Friday, August 26, 2016

New York Heritage Collection Highlight: Schenectady, NY Street Scenes

Our newest collection on New York Heritage is Schenectady Street Scenes which was funded by a grant from the Capital District Library Council. This collection is pretty self-explanatory in that it has photos of the offices, factories, residences, trains, and other buildings all along Schenectady's streets. These photos give a glimpse of Schenectady throughout the years and you can really get a sense of how the city changed over time. This post will highlight just a fraction of the photos in this collection. You can view all of the photos in this collection by following this link to our New York Heritage page. A special thanks goes out to library volunteer Angela Matyi. Angela did a great job scanning the photos and entering all the data into New York Heritage for this collection.

A hunter in the Bowery woods near Summit and Paige ca. 1890. These woods were a favorite spot for hunters, picnickers, walkers, and those who just wanted a nice view of the city.
How could I mention the view of Schenectady from the Bowery woods without actually showing the view? In this photo of Schenectady from Summit Avenue you can see the construction of the United Methodist Church close to the middle and the old Schenectady Armory on the right as well as smoke from the city's various industrial pursuits in the background.
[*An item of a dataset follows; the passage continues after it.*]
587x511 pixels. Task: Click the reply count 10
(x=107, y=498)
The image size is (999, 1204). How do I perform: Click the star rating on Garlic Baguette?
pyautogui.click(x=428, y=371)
Look close in the first photo and you can make out a familiar building. Finding out when and where this photo was taken is a bit tricky as neither Johnson Street, nor Terrace Place exist anymore and its is a bit more developed than it was in this photo. This area was redeveloped in the 1950s so we think the date of the photo is somewhere between the opening of City Hall in 1931 and the 1950s. We were able to figure out that it was taken close to where the Bechtel Plant currently is. This portion of the 1900 Sanborn map shows the intersection of Johnson and Terrace, as well was some of the buildings that were in the area.

Also in this collection are photos of storm damage around Schenectady. The first photo shows huge chunks of ice from a major ice storm in 1914. The second shows a battered silo on Maxon Road.
The raising of Schenectady's railroads was a great boon for public safety. These two photos show the before and after of the raising of the rails. In the early 1900s, pedestrian deaths and injuries caused by trains were steadily increasing and by 1907 the city decided to do something about it. State Street was one of the most dangerous and as seen in the first photo from the 1900s, very busy. Adding trains to the mix made the street dangerous and often congested. The second photo shows the opening of the rail bridge on State Street. Now pedestrians could freely cross State Street, all they had to worry about were trolleys, horses, and the ever increasing amount of cars on the roads.

Speaking of trolleys (and streets that don't exist anymore), this great photo from around 1915 shows a mix of trolleys, cars, and pedestrians on Villa Road. Villa Road was the portion of  current day Broadway that ran from Weaver Street to the top of Bellevue Hill.
Connected to the last photo is this peaceful scene on Bellevue Hill from the late 1800s. From dirt roads to cars andelectric trolleys, these two photos really shows how Schenectady progressed.